How does each gene’s noncoding regulatory DNA determine its expression?

When a cell switches from performing one set of functions to another, either in development or in response to a changing external environment, many thousands of genes are regulated, altering their expression, their chromatin structure, and even how they are packed and positioned within the nucleus. Understanding the genetic and molecular basis of development therefore demands a quantitative description of how each gene is regulated. Sequencing is routinely used to probe various layers of cells’ molecular state, but a quantitative epigenetic model of how chromatin accessibility, transcription factor binding, histone modifications, DNA methylation, and other “inputs” determine a gene’s transcriptional output remains elusive.

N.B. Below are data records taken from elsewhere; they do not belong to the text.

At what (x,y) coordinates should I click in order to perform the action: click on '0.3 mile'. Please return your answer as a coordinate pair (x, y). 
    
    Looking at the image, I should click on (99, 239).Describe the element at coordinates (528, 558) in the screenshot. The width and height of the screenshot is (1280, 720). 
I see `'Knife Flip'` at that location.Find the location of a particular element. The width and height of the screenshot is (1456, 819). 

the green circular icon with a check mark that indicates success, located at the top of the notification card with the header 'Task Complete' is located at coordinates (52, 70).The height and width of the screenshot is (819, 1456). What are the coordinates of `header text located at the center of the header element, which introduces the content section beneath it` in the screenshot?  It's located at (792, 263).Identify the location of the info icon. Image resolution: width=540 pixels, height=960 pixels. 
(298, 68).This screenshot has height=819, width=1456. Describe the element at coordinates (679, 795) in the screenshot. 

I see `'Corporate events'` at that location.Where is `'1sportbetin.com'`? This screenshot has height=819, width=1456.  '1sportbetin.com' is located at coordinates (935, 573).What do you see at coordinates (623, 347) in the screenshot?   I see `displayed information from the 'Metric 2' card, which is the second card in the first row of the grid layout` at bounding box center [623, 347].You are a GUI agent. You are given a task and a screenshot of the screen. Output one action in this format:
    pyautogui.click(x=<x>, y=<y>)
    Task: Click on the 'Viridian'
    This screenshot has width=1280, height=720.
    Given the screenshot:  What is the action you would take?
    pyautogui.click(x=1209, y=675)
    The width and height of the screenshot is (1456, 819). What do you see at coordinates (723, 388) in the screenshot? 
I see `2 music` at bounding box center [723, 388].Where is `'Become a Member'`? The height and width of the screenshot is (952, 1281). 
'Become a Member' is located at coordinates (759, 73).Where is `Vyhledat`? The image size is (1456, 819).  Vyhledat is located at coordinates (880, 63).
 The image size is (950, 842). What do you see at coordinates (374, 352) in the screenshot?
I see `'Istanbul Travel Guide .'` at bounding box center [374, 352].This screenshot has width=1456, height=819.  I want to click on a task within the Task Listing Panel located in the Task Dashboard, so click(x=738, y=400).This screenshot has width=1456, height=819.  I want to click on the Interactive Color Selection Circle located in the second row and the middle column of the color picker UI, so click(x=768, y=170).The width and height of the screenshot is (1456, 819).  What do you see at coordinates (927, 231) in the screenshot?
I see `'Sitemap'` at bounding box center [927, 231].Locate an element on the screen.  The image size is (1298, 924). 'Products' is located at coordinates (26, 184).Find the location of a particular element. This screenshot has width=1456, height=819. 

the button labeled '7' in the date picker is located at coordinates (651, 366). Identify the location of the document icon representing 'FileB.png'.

We aim to use single-cell genomics experiments to train statistical models that can explain how every gene is regulated in every cell in an entire animal. Our models integrate DNA sequence and epigenetic measurements such as chromatin accessibility to predict a gene’s expression. We’ve recently devised techniques that link noncoding regulatory DNA to target genes and describe how their chromatin accessibility drives gene regulation. We were also able to construct an organism-scale model that quantifies each of 235 different C. elegans transcription factors’ contribution to establishing the specific expression profile of 27 different cell types. As we develop new or improved single-cell assays based on combinatorial cellular indexing, we will expand the scope and power these models and those describing other systems used in the lab.